That's a whole other discussion.
Right.
Like what a human rights activist is doing at the Oscars at all.
But at the Oscars and trying to remember exactly what he said.
I wish my brain worked because this podcast would be a lot better if I could remember
anything instead of just saying, you know, that was really funny, but I can't remember
it.
But there were some really funny moments with him doing some crowd work.
I just hope we're 90 doing this.
podcast and we're just such old Jews that the whole podcast is, you know, you remember the thing?
You know the person with the thing.
I looked at up.
Basically, he said your work on human rights and education for women and children is an
inspiration.
As the youngest Nobel Prize winner in history, do you think Harry Styles spit on Chris Pine?
Oh, like, it was just so weird.
And it's like for somebody also who, like, like, he's, he's pretty, he's pretty woke.
It just like was such like a bizarre time to choose like he's picking on her.
It just, it just seemed weird and she was not into it at all.
Her response back to him was like, if you're not here to talk about human rights,
I don't want to talk to you.
Which also, then why are you at the Oscars?
Right.
So that part I thought was strange.
The whole thing was weird.
But honestly, I should have expected the whole thing to be weird because they made a movie called Cocaine Bear.
and that just gives,
lets you know everything you need to know
about the state of the movie business.
Well, not to be confused
with my future movie biography,
which will be Perkissette Fox.
The Perkissette Panda.
Well, you know, the other big controversy
coming out of the Oscars
was that Lady Gaga's chap lips
at Oscars spark
scorn from fans.
In quotes,
there's no excuse.
She left her head and heart on the dance floor as well apparently her chapstick.
Lady Gaga's surprise performance at the Academy Awards,
fans took to Twitter not to praise the singer,
but to express concern about her chapped lips.
You know, I hope Elon sets Twitter on fire.
I need to just Google this quickly because now I got to see what her chapped lips looked like.
And that's the only way I'm going to be able to tell you,
if I agree or disagree with the people.
I think she boldly didn't do a big face of makeup for her performance,
and I thought she looked great.
And you know what?
If her lips were a little bit dry, none of us are perfect.
I think her lips look chapped.
I got to like the third picture,
and it was like you went from like normal, normal chapped.
Throwing a little, I don't know, like you're going on stage aquifer.
Carmex sponsorship.
Yeah.
Or by the way, maybe it was intentional.
She's about to get a fucking bag.
She's a genius.
Wow.
She's a genius.
She goes on national television, chapelicks,
just so CarMax can give her a freaking bag.
Carmex or CarMax?
Just so progressive can.
That's so funny.
That's like when Hillary Duff was on our podcast and she was talking about Creamer.
The next day she comes out in an Oatley commercial.
Yeah.
Yeah.
Craziness.
She's really, by the way, and here's some real insider info, and I don't think Hillary would mind.
I saw her on Saturday the day before the Oscars at a kid's birthday party, and she was like getting ready for the big Vanity Fair party that she's sort of intimated.
And she's like, I got to fit in this dress.
I can't wait to just have like a big dinner on Monday, blah, blah, blah.
And so you know that the big thing at these awards shows is they card out in and out the second that the awards are over because no one's eaten for like six months.
Wow.
I didn't know that.

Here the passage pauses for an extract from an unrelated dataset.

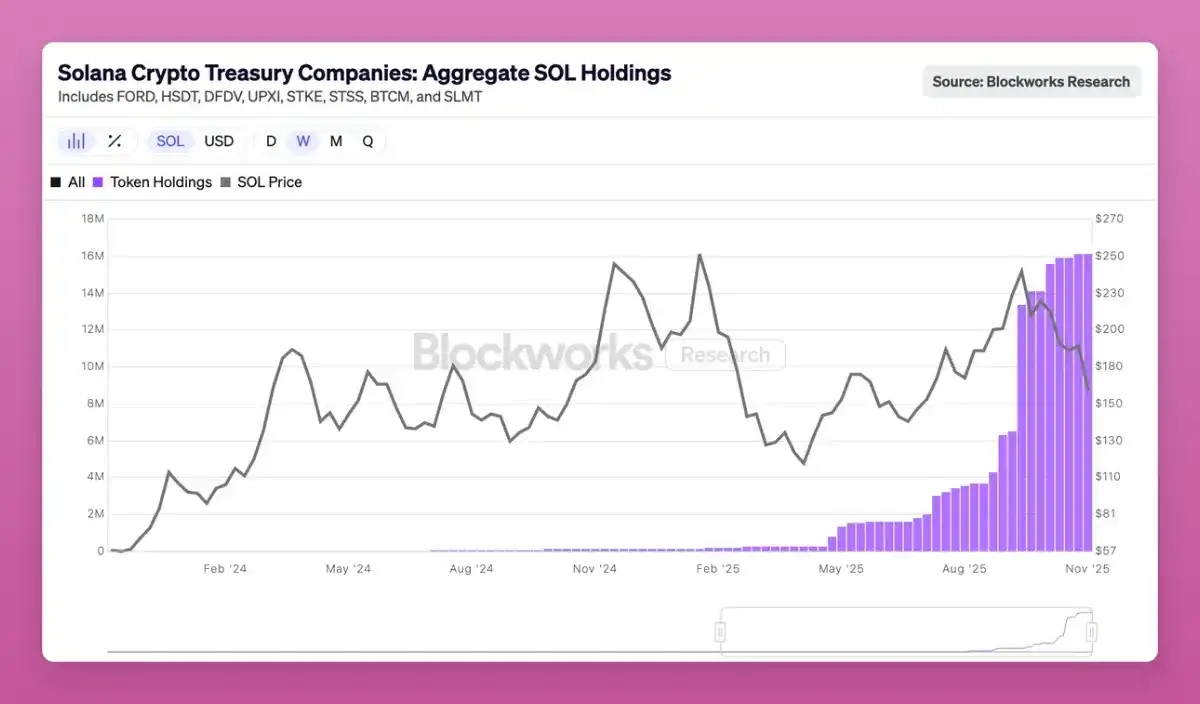This screenshot has width=1200, height=704.
Task: Click the chart title text
Action: click(x=365, y=72)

That's amazing.
Everyone's gorging, which makes me know that every night of my life is like the night after the Oscars for Hollywood.

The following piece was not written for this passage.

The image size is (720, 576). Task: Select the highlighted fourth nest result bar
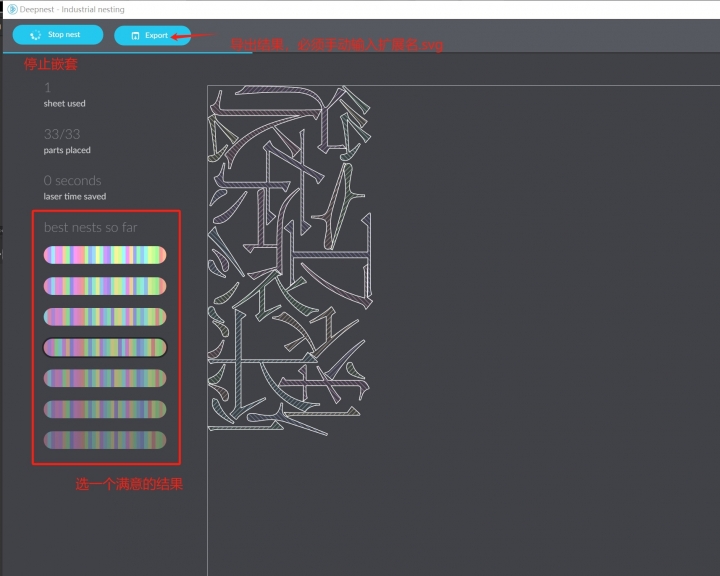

Sounds like my entire trip to Lisbon, except with McPlans.
Did Hillary mention that our podcast episode got her like new deals, that she's being appreciated more in the community for her work,
that people are really pushing her into new movies.
Did she mention our impact?
I hope so.
mean, I don't know. We were with a couple of the How I Met Your Father Folk and they were all like,
oh, we listened to the podcast. We loved it. And I was like, I'm glad because I was very careful.
Like I just wanted her. She was doing as such a solid and she's just so great that I was like,
I don't want her to walk away from this feeling like I'll never do anything for Josh again.
So fingers crossed, she liked it. I hope so. You did a great job. I thought we did a great job.
It was a really just splendid episode. I don't I don't think, well,
ever stop talking about it. I know I won't. I just I think that it was the universe giving us a solid
after the Jeanette McCurdy of it all. And I still hold out hope for Jeanette. And I think it's
getting further and further out of our grasp as we talk about it more. But you know what? It turned
into a running bit. Like if we wanted to release Jeanette McCurdy merch, sure, we'd get sued by her.
We'd have a bag first. She's she's got to, she'd have to come in.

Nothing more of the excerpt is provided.